== Segment start ==
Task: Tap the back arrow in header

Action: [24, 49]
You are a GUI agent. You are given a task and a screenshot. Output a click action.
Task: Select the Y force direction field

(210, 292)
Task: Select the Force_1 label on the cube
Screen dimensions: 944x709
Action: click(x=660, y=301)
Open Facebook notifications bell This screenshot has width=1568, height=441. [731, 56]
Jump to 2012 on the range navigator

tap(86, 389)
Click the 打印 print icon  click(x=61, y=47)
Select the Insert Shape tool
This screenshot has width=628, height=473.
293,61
== Segment end ==
== Segment start ==
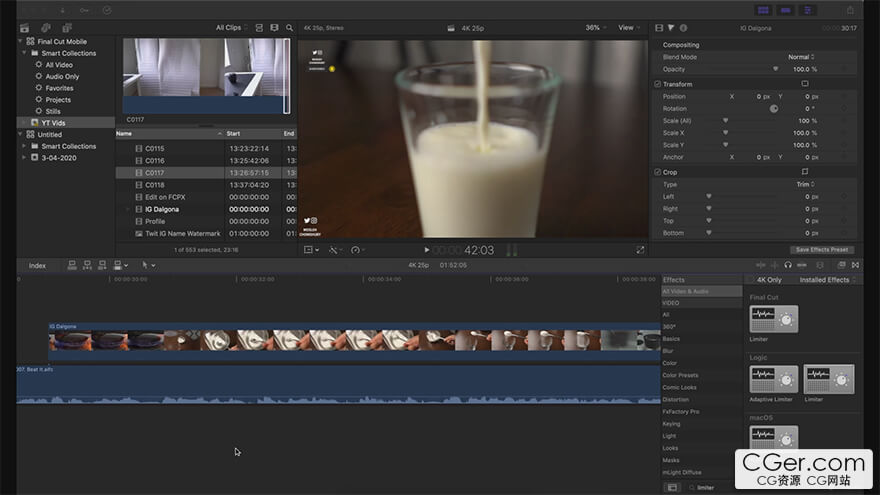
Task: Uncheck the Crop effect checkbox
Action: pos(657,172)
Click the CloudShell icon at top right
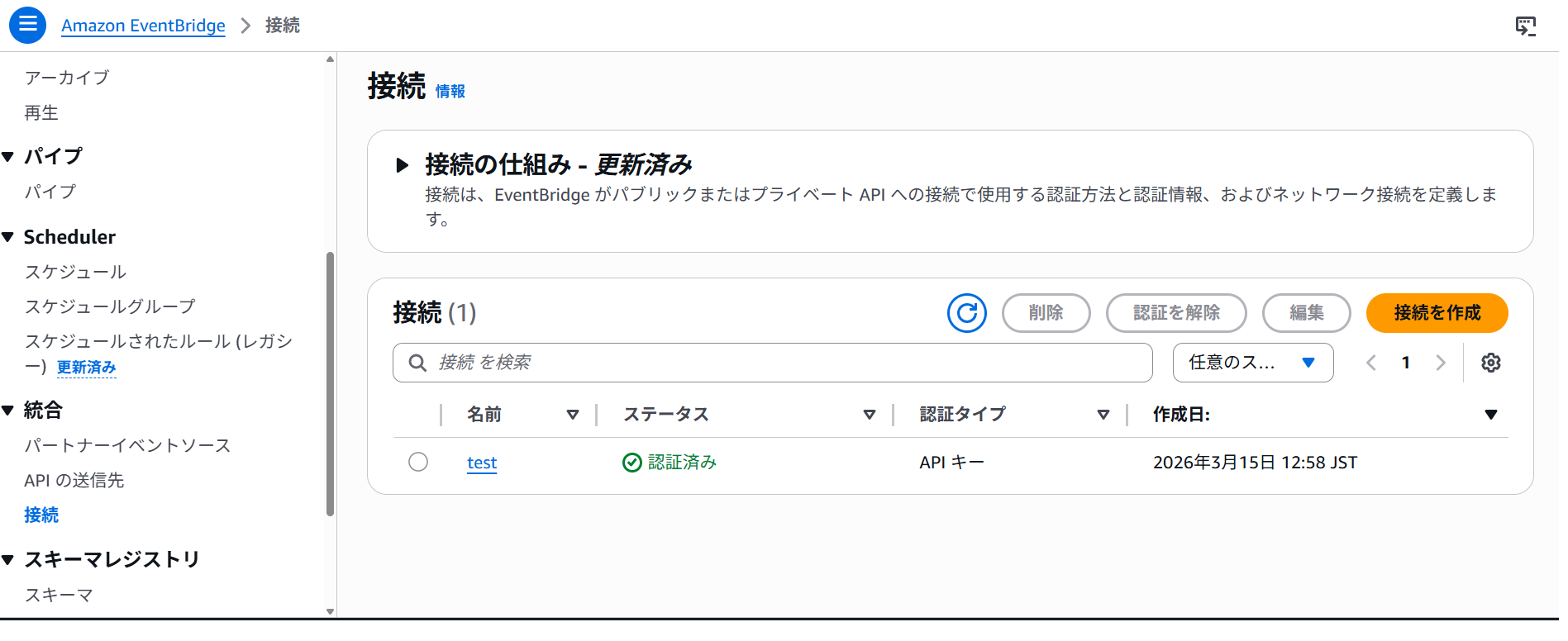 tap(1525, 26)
== Segment end ==
EXERCISE BRIEF: The lines above, starting at the one with "Task: Select the Force_1 label on the cube" and ending at the one with "Click the 打印", are the only ones to return, exactly as written.

FINISHED TASK:
Task: Select the Force_1 label on the cube
Screen dimensions: 944x709
Action: click(x=660, y=301)
Open Facebook notifications bell This screenshot has width=1568, height=441. [731, 56]
Jump to 2012 on the range navigator

tap(86, 389)
Click the 打印 print icon  click(x=61, y=47)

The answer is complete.